Ini karena media sosial dapat mengganggu quality time pasangan suami dan istri. Bun, tantangan pasangan suami istri saat ini kian meningkat. Bahkan untuk quality time saja banyak pasangan yang mengeluhkan bahwa sukar sekali mencari waktu untuk hal ini.
Kalaupun bertemu atau berada di tempat yang sama, mereka justru lebih asik dan sibuk bermain sosial media. Bahkan saat di area intim seperti tempat tidur. Padahal membangun relasi yang nyata seharusnya dengan mengenyampingkan dulu urusan di dunia maya. Kalau kondisi ini dibiarkan terus menerus, lantas kapan Bunda akan memiliki waktu bersama ayah?
Media Sosial Dapat Mengubah Ekspetasi Pernikahan
Pernahkah Bunda membatin, “Wah, pasangan ini kok, mesra sekali, ya, sering kali liburan bersama keluarga. Suaminya juga sangat perhatian dengan istrinya karena sering memberikan hadiah kejutan untuk istrinya. Sementara kenapa hubungan pernikahan saya biasa-biasa saja dan terasa begitu datar?”

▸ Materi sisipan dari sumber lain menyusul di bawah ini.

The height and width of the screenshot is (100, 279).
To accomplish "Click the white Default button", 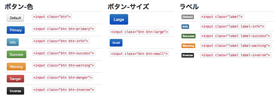I will point(15,18).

Perasaan semacam ini memang sangat wajar dan alami, Bun. Bunda perlu ingat, bahwa pada dasarnya rumput tetangga memang akan terasa lebih hijau. Kenyataannya toh tak selamanya seperti itu. Terlebih lagi jika selama hanya melihat dari akun sosial media. Tenang Bun, kurangilah berpikir bahwa pernikahan Bunda tak seindah pernikahan teman-teman Bunda. Apa yang ditampilkan memang biasanya yang paling indah atau dianggap terbaik kan Bun? Tak heran akhirnya muncul ekspektasi berlebihan.
Padahal sebelum melihat media sosial, sebenarnya pernikahan terasa baik-baik saja. Namun begitu dibandingkan justru dapat memunculkan ekspetasi berlebih. Jika terus dibiarkan tentu saja akan memengaruhi kualitas pernikahan Bunda dan pasangan.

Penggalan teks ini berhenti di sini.